Oh I thought you meant rare cause they only made the 1971's that one year hehehehe
Good one! I'm much less worried about neck block now, but good thing you're letting a professional check it out.
I agree the nitro cracking around heel joint could simply be because it's shrunk so much with age now.
Only other detail I'd check would be combined height of bridge and saddle , traditional "Ideal" is about 1/2", give or take maybe some 64th" fractions, for optimum energy transfer to top.
I just can't tell from the pic angles.
But I'm sure that's something Mr Mcblane can check and evaluate.
Thing is, a shaved bridge cane make the neck alignment look good when in fact the bridge is now less than ideal height.
I'm just kind of surprised the neck alignment is so good if it's never had a reset (Doesn't look like it, at the neck joint, where one would expect to see evidence of finish touch-up in spite of the probable "aging" crack)
Great phots for really being able to see that stuff.
Regarding Woody's comment about why lights
could sound better than mediums:
Fine guitars are actually designed around what string tension they're intended to handle.

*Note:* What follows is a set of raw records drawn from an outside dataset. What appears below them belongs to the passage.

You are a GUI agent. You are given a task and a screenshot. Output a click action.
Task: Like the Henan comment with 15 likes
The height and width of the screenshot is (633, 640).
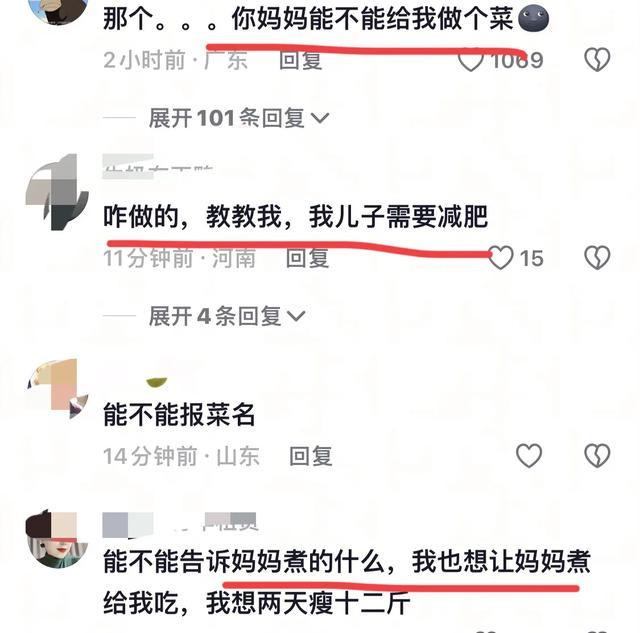500,258
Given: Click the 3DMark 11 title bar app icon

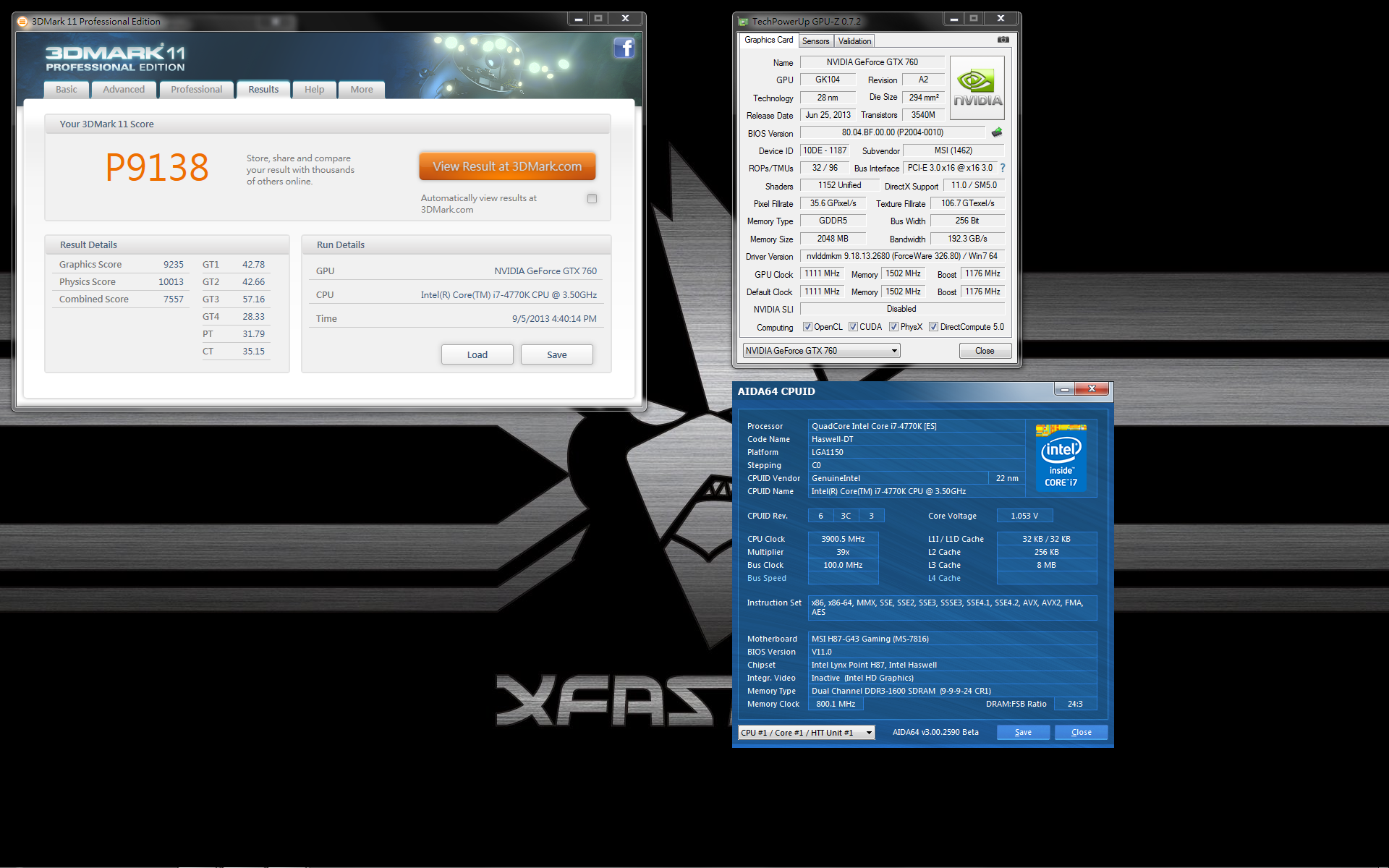Looking at the screenshot, I should (22, 21).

The top and its bracing are designed to produce their optimum vibration under that amount of string tension , which has been called "pre-load".
Tops are literally like drum skins if one considers the strings to be acting like the screws on drums that adjust the skin tension.
Too loose (like light strings on a top designed for mediums) and skin is floppy, no volume or punch.
Too tight, like mediums on a top designed for lights, same thing from the opposite end, skin (top) can't vibrate enough to give good punch and tone. "Too much preload"
So guitar tops sound their best when under the right amount of preload.
I also have a companion hypothesis that if the lights are easier for a player to play, they can also give a bigger arc of travel for the same amount of plucking force and thus sound as good as mediums, even though there's less tension.
There's an electricity analogy here: it's not the
volts (total tension) that kill you, it's the
amperage (how big an arc of travel the gauge allows at tension)
I think that's why Guild went to lights on almost everything in late Westerly.
We just don't know for sure what Guild was using when that '71 was built.
It looks as though it's been well-cared for and may well have been strung with lights all its life, and that might be why the neck angle is so good besides.